Eine alte Weisheit, die ich in den letzten Jahren immer wieder mir selbst sage (und dann Ihnen, etwa im Essay »Sind uns Kinder wirklich unterschiedlich wichtig?«), ist jenes weise Gebet des Theologen Reinhold Niebuhr: »Gott, gib mir die Gelassenheit, Dinge hinzunehmen, die ich nicht ändern kann, den Mut, Dinge zu ändern, die ich ändern kann, und die Weisheit, das eine vom anderen zu unterscheiden.«

In welche Kategorie jenes Gebetes gehören die Feuer? Die Kathedralen sind ja nicht das Einzige, das brennt! Wir alle haben noch die Bilder brennender Straßenzüge in den USA vor Augen, die Bilder geköpfter und geschändeter Statuen, blinde, wahnhafte, suizidale Wut, angestachelt von NGOs mit spannenden Geldquellen. Gehören die Feuer in die Kategorie »Dinge, die ich ändern kann«, oder in die Kategorie »Dinge, ich hinzunehmen lernen will«?

Des Feuers Herr

Wir glaubten, die Feuer gebannt zu haben. Wir wähnten, dass Feuer und Explosionen nur noch weit weg passieren, dort wo auf den alten Karten einst »Hic sunt dracones!« geschrieben stand: »Hier sind Drachen!«

Jenseits der Frage nach Täterschaft, ob man diese nun als »totalrechts« oder »ungeklärt, wechseln wir das Thema« einordnen wird, sind brennende Kathedralen ein Symbol für den Westen, an dessen Fundament und tragenden Mauern zynische Kräfte mit sehr viel Geld tausend Feuer legen.

Wir meinten, des Feuers Herr geworden zu sein – und dann kam das Feuer zu uns und über uns. (Popkultur-Fans denken hier vielleicht an Game of Thrones und die schockierenden Bilder, als Daenerys auf ihrem Drachen die Stadt King’s Landing niederbrennt (siehe YouTube) – in der realen Welt zeigte jene brutale fiktive Gewalt, vielen Tausenden von Eltern, warum es eine schlechte Idee ist, in der für Millennials typischen Strohfeuerhaftigkeit ihre Kinder nach Figuren aus laufenden Fantasy-Serien zu benennen; siehe independent.co.uk, 14.5.2019).

Zu kalter Asche

Unsere Vorfahren wussten noch um die Kraft des Feuers, auch um die zerstörerische Kraft der Lügen, welche wie eine tägliche Feuersbrunst in die Herzen und Häuser der Menschen getragen werden.

Wir tun so, als hätten wir das Feuer im Griff, als könnte uns das Zündeln der Mächtigen nichts mehr anhaben – und Millionen merken nicht einmal, wie die Propaganda ihre Seelen zu kalter Asche niederbrennt.
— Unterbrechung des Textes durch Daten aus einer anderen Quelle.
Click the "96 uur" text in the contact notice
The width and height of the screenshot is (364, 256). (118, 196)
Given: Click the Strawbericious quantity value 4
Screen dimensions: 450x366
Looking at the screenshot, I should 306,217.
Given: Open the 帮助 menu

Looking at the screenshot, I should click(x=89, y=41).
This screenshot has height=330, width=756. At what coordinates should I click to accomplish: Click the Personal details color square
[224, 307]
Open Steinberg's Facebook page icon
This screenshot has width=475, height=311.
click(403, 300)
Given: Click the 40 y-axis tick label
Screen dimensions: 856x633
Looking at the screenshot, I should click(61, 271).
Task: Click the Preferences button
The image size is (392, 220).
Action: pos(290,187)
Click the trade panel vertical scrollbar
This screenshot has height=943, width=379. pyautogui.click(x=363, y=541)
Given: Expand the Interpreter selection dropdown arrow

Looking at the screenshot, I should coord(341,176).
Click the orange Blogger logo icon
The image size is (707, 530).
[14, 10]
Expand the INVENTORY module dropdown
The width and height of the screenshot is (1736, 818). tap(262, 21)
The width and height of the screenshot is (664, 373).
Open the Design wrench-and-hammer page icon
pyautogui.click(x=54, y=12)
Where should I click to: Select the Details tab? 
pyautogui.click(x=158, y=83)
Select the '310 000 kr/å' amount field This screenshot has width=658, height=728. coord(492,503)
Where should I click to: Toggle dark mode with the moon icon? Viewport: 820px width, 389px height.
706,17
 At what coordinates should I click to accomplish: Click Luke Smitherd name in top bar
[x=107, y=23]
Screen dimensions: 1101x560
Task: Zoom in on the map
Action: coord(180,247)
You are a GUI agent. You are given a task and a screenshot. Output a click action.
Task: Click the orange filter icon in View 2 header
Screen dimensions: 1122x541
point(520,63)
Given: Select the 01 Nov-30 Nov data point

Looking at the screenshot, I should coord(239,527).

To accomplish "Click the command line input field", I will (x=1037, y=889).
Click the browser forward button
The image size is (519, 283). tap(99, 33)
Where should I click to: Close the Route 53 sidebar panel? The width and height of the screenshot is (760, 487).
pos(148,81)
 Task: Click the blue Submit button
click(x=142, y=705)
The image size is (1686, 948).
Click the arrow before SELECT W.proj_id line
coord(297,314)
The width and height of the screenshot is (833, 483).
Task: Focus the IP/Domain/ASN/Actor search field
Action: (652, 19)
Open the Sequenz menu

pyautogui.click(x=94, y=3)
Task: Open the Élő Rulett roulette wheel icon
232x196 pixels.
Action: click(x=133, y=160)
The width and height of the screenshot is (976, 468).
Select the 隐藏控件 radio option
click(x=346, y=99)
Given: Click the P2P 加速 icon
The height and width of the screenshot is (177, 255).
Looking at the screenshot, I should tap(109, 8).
Ach, würde das mörderische Feuer der großen Lügen nur halb so weh tun wie das Feuer des kleinsten Streichholzes, dann würde man Abend für Abend ein betäubendes Schmerzensgebrüll in allen Straßen deutscher Vorstädte hören. Aber nein, niemand schreit – falsch, Korrektur: viel zu wenige schreien.

Das Feuer der Lügen, es tötet zuerst das Schmerzzentrum, welches die Lügen schmerzhaft macht – dann und darum tut den Leuten die Propaganda nicht mehr weh.

Die Leute lassen sich vorm Schlafen die Lügen des Tages in die Blutbahn spritzen. Dann gehen sie schlafen. Uns fällt das Lied »Nothing ever happens« ein, darin heißt es: »And ignorant people sleep in their beds, like the doped white mice in the college lab« – »unwissende Menschen schlafen in ihren Betten, wie die betäubten weißen Mäuse im Uni-Labor.«

Unsere Vorfahren wussten noch um die Kraft des Feuers. Wir wähnen, das Feuer gebannt zu haben. Auch das ist eine Lüge.

Gegen das Feuer, welches Holz und die Gardinen verzehrt, hilft brandhemmendes Material nach aktueller Vorschrift. Gegen die Feuer, welche die Seelen und Völker verbrennen, gegen die Flammen linker Lügen und globalistischer Propaganda, gegen all unsere neuen Brände könnten die alten Vorschriften helfen, die wir einst Weisheit nannten.

Wir wähnen, das Feuer gebannt zu haben – wie aber erklären wir uns dann die Flammen?